WHAT THE TASK REQUIRES: Extract every line of the items below that contains the word "coordinates". Match case exactly.

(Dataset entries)
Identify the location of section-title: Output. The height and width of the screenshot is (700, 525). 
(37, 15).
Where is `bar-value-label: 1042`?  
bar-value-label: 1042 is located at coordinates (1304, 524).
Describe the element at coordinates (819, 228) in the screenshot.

EXPECTED ANSWER:
bar-value-label: 1042 is located at coordinates (1304, 524).
Describe the element at coordinates (819, 228) in the screenshot.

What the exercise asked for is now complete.